Hey guys - This might be elementary and I apologize for that. Anyways, I have queried my index for matching vecotrs and I get the api response such as the screenshot below:
How then, do i take that vector and “translate” that into readable and meaningful text to then supply to GPT for my prompt or whatnot. Simply, how do I take a vector and make it readable text?
Thanks again guys! - Jon
Ok, I think I understand this after further research here but correct me if I am wrong…
When upserting the initial data, the “id”, in practice it sounds like, is when I want to add the actual text representation of the “vector” that I should be using for my prompts in best practice?
Can anyone confirm this? Thanks!
if you want to have text added to the vector you will need to add the text you vectorized to metadata of the vector when upserting it. Be careful as metadata is limited and does not support longer texts. You can no reverse the vector back to the original text.
Hope this helps
@Jasper Thanks man!
Another quick question… What is the ideal “character” or token count for chunking down the text vectors to an ideal size?
Wish I knew that its… difficult to determine that as different domains, topics, documents have a different way of saying things, if you compare a legal document and manual. The legal document will go all the way to the next galaxy and back to say a “very simple” thing where as the manual will usually describe things quick. Can we split both documents the same way? Not really.

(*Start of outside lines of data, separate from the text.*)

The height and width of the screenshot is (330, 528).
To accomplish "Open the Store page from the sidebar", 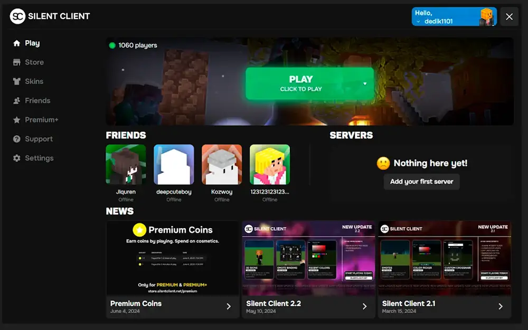I will 34,62.
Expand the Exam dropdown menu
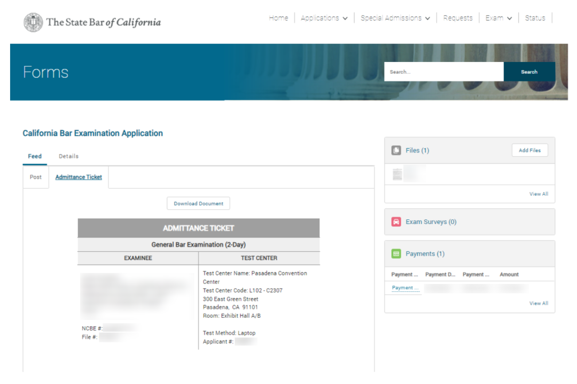 click(498, 18)
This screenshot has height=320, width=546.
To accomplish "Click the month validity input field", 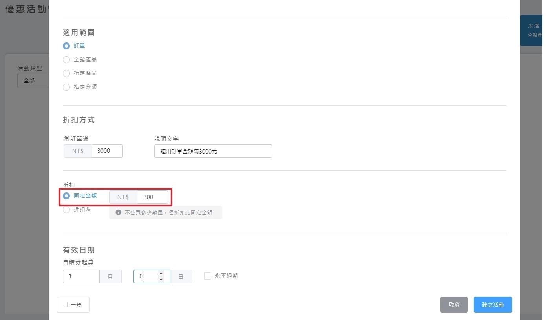I will [81, 276].
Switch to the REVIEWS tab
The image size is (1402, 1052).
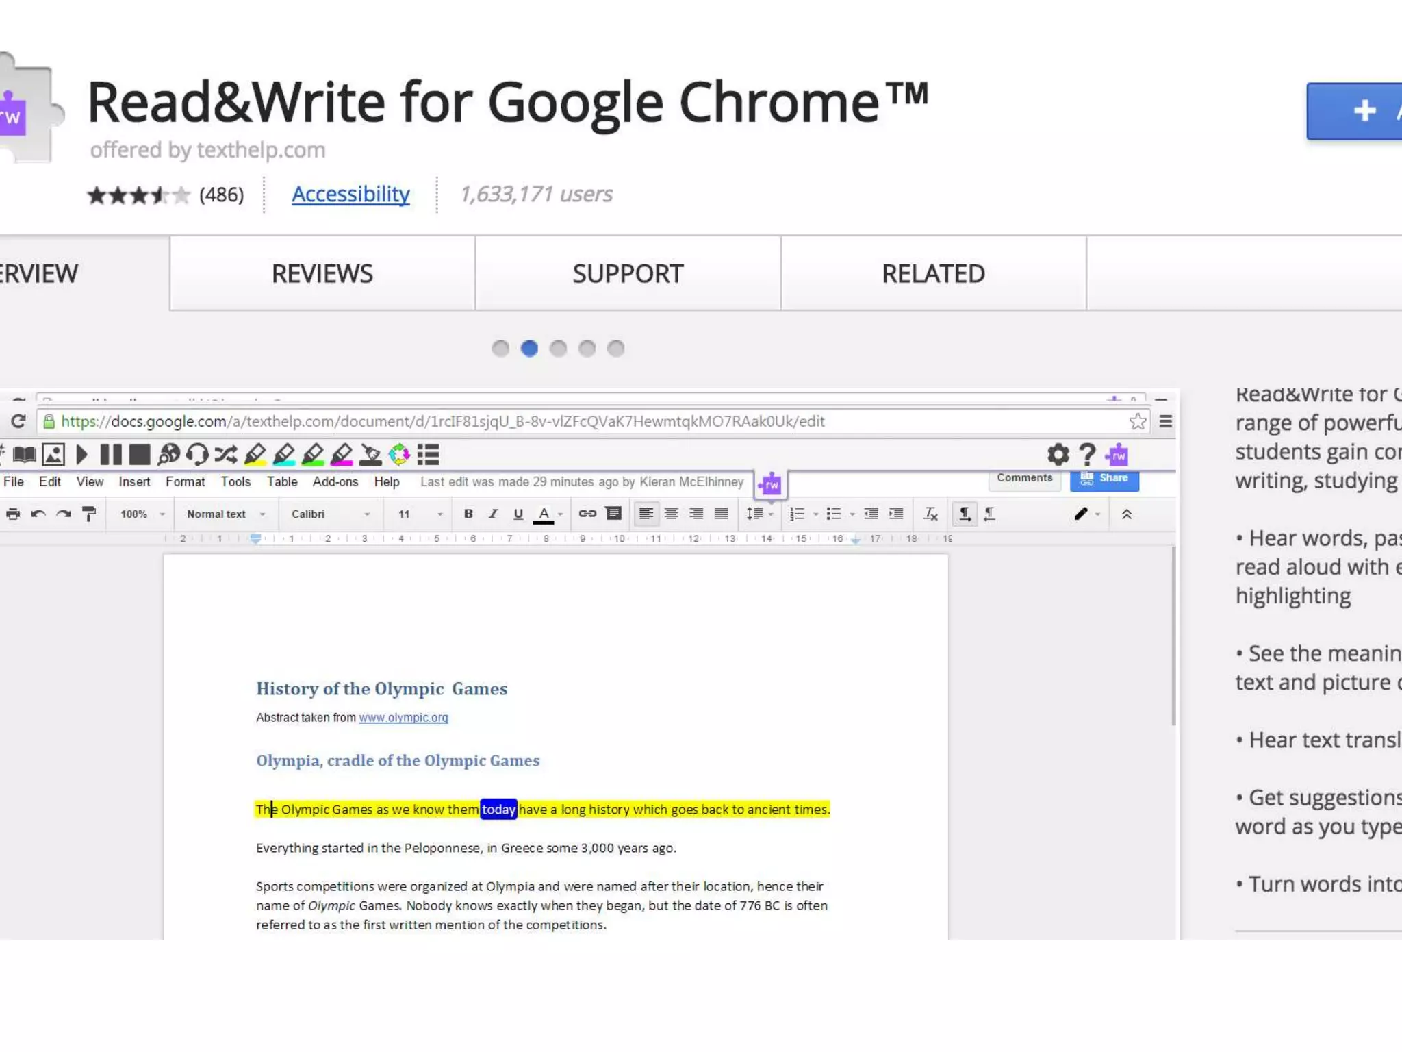pyautogui.click(x=322, y=273)
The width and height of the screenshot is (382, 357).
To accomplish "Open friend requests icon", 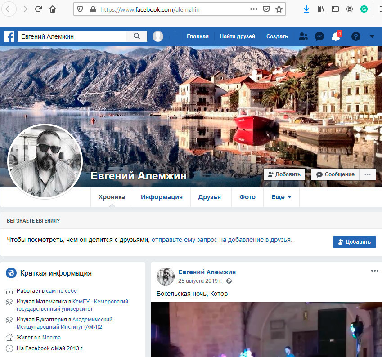I will 303,36.

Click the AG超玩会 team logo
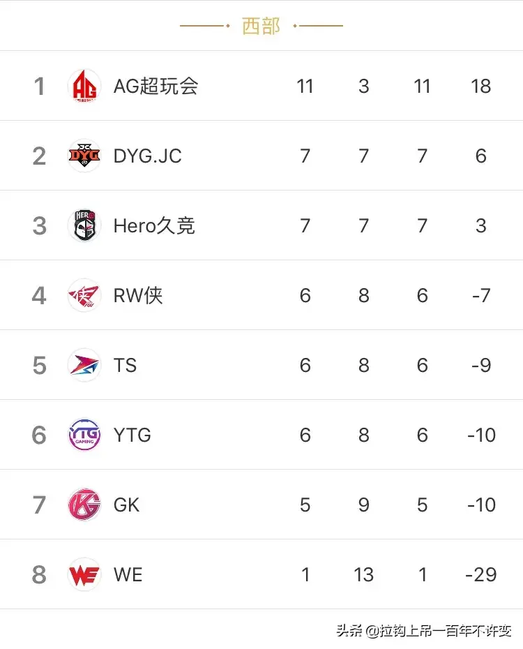pos(84,87)
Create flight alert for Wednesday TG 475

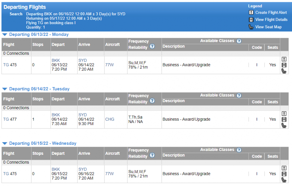point(284,168)
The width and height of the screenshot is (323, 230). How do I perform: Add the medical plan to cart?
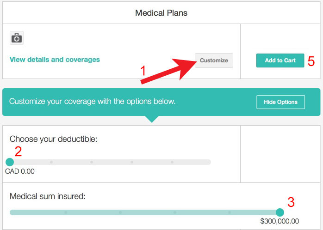(280, 61)
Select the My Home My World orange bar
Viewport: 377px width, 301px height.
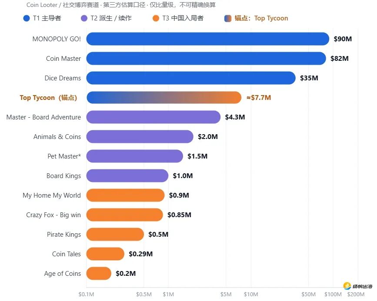point(125,195)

The next problem is also information dilution. The more text you take, the more the information in it gets diluted when you create an embedding from it and the harder it will be to use it well.
I’ve found that it worked best if I used the structured and logical parts of the document to guide me - paragraphs, chapters etc. If a paragraph was too long to upsert to Pinecone, I split it to max of 4k characters and it worked for me well (you can calculate a rough estimate how much text you can upsert to metadata with 1char = 1 B, though I would not advise to use all of the space provided).
I know it is not a real answer, but I hope it helps
Start with a chunk size of around 300-400 words and finetune from there.